- _Text shown_:
....
Woodland Christian High School (WCHS) is a secondary school located in Breslau, Ontario, Canada. Founded in 1976 by a group of churches in the Cambridge area, Woodland provides Christian-based education. For several years, it operated from several Church facilities in the Cambridge and Kitchener–Waterloo areas.  In 1979, the school moved into its current location. The facility has had multiple expansions and renovations which took place in 2002 and 2014.

Woodland draws students from an area bounded by Ayr, Cambridge, Rockwood, New Dundee, Listowel, Drayton, and Waterloo encompassing Kitchener and Guelph.

Woodland's sports teams, the Cavaliers, compete in District 8 Athletic Association of the Central Western Ontario Secondary Schools Association, as well as the Ontario Christian Secondary Schools Athletic Association. Cavalier teams include girls' and boys' volleyball, basketball, soccer, badminton, cross-country, track & field and ultimate.
....
- _Provided material_:

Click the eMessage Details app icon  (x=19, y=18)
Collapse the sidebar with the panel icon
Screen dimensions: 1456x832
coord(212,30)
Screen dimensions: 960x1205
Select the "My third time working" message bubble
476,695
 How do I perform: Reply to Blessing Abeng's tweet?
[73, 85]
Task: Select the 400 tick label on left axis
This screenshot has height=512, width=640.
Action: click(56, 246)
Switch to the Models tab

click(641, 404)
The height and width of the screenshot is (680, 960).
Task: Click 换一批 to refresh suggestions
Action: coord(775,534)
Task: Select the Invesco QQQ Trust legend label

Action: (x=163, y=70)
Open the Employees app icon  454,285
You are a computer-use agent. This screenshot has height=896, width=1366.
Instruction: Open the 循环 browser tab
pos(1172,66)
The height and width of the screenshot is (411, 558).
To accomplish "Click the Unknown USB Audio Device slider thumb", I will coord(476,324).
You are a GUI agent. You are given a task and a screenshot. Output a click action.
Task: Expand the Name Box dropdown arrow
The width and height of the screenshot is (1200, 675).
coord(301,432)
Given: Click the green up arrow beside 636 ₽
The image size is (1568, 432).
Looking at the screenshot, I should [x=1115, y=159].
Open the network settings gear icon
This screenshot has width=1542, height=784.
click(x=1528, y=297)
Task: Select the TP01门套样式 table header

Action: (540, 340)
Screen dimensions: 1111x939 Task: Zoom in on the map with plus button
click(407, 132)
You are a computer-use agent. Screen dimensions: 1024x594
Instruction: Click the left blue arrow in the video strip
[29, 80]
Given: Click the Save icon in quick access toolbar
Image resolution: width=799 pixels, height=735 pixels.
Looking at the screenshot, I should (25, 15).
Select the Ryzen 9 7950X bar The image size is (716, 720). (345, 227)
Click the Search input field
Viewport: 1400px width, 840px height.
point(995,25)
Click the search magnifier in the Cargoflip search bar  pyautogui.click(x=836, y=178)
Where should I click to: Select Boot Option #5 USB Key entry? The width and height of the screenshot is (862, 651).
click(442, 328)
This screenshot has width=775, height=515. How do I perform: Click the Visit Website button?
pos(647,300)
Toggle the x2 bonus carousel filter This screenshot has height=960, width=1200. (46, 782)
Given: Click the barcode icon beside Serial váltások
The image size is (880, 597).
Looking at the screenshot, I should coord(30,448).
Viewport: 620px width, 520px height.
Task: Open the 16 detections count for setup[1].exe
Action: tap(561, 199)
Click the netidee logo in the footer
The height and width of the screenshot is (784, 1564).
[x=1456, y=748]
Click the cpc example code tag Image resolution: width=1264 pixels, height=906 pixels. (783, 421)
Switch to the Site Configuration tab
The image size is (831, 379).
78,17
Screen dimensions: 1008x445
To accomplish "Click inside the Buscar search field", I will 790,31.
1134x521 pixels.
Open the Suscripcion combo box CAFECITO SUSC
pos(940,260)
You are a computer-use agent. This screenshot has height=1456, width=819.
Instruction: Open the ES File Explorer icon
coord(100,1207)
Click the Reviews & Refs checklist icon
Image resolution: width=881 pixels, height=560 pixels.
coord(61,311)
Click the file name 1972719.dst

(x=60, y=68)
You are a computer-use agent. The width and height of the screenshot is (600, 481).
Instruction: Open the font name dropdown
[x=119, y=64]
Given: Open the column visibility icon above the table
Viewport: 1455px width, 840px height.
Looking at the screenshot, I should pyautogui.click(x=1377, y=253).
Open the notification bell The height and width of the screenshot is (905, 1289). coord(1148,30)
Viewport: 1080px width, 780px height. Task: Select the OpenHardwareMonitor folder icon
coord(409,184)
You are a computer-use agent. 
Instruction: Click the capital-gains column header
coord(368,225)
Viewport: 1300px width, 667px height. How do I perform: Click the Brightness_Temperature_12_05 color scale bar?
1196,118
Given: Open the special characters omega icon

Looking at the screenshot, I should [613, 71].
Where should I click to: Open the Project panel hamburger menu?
....
- _Exercise set_:
A) From the school profile, write out the stretch from "Woodland Christian High" through "Kitchener and Guelph.".
B) State whether each statement agrees with the school profile, answering yes or no and quoting the deciding words: (i) The school was founded in 1976 by a group of churches in the Cambridge area. (ii) The school moved into its current location in 1982. (iii) The school's sports teams are called the Cavaliers.
C) Translate this sentence from the school profile into French: "In 1979, the school moved into its current location."
The records above come from a separate source.

- _Results_:
A)
Woodland Christian High School (WCHS) is a secondary school located in Breslau, Ontario, Canada. Founded in 1976 by a group of churches in the Cambridge area, Woodland provides Christian-based education. For several years, it operated from several Church facilities in the Cambridge and Kitchener–Waterloo areas.  In 1979, the school moved into its current location. The facility has had multiple expansions and renovations which took place in 2002 and 2014.

Woodland draws students from an area bounded by Ayr, Cambridge, Rockwood, New Dundee, Listowel, Drayton, and Waterloo encompassing Kitchener and Guelph.

B)
(i) Yes: "Founded in 1976 by a group of churches in the Cambridge area"
(ii) No: "In 1979, the school moved into its current location."
(iii) Yes: "Woodland's sports teams, the Cavaliers"

C) En 1979, l'école a emménagé dans ses locaux actuels.